А смерть должна была явиться ему – первому поэту Англии своего времени – иной. Как Петроний5, он слил бы с веянием смерти запах роз и аромат любви. Перед взглядом его, ясным и ничем не омраченным, были бы тихие дали и выси жизни, сад, освещенный догорающим золотым закатом. Душа, не ослабленная страданиями, не опозоренная содроганиями ужаса и тьмою страха, спокойно вдохнула бы последнюю струю жизни и возвратилась к первоисточнику красоты и мудрости, к великому Духу творчества и сил.

Взамен того к решетке тюремного окна Уайльда наклонился облик зловещий, невыносимый. Нет черт, нет красок, с помощью которых можно было бы воссоздать этот облик во всем его отвращении. Все силы души поэта напрягались и кричали: не хочу!. и – не могу!. Ужас здесь был не в том, что Уайльда заперли, что его опозорили, что его мучили. Ужас был в том, что душа его слабела, что она не переставала жить, что она гибла в бессилии, в тоске и позорном страхе, что он терял все путеводительные нити, все светочи своего духа, что он отдавал в конце концов свою жизнь и свою душу во власть началу косному, тупому, будучи бессилен с ним бороться.

**ЧТО СДЕЛАТЬ**
(1) Обнови фрагмент текста: перепиши его, начиная со слов "Взамен того к" и далее до слов "с ним бороться.", поставив "Кошмар" вместо "Ужас".
(2) Что, согласно тексту, кричали все силы души поэта?
Список не имеет никакого отношения к тексту.

**ВЫДЕРЖКА ИЗ ДАННЫХ**
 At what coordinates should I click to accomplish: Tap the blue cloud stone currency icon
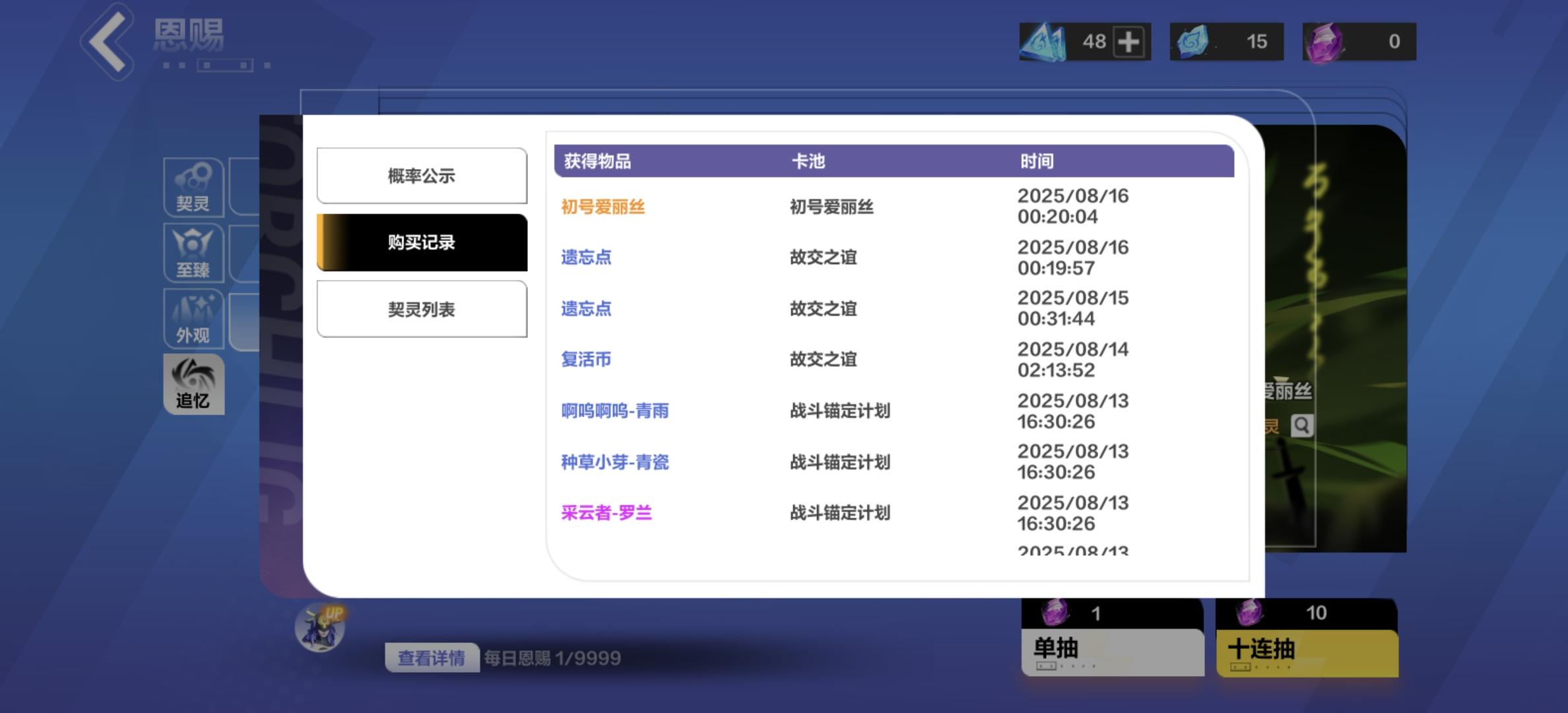(x=1192, y=42)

**ОТВЕТЫ**
(1)
Взамен того к решетке тюремного окна Уайльда наклонился облик зловещий, невыносимый. Нет черт, нет красок, с помощью которых можно было бы воссоздать этот облик во всем его отвращении. Все силы души поэта напрягались и кричали: не хочу!. и – не могу!. Кошмар здесь был не в том, что Уайльда заперли, что его опозорили, что его мучили. Кошмар был в том, что душа его слабела, что она не переставала жить, что она гибла в бессилии, в тоске и позорном страхе, что он терял все путеводительные нити, все светочи своего духа, что он отдавал в конце концов свою жизнь и свою душу во власть началу косному, тупому, будучи бессилен с ним бороться.

(2) «Не хочу!» и «не могу!»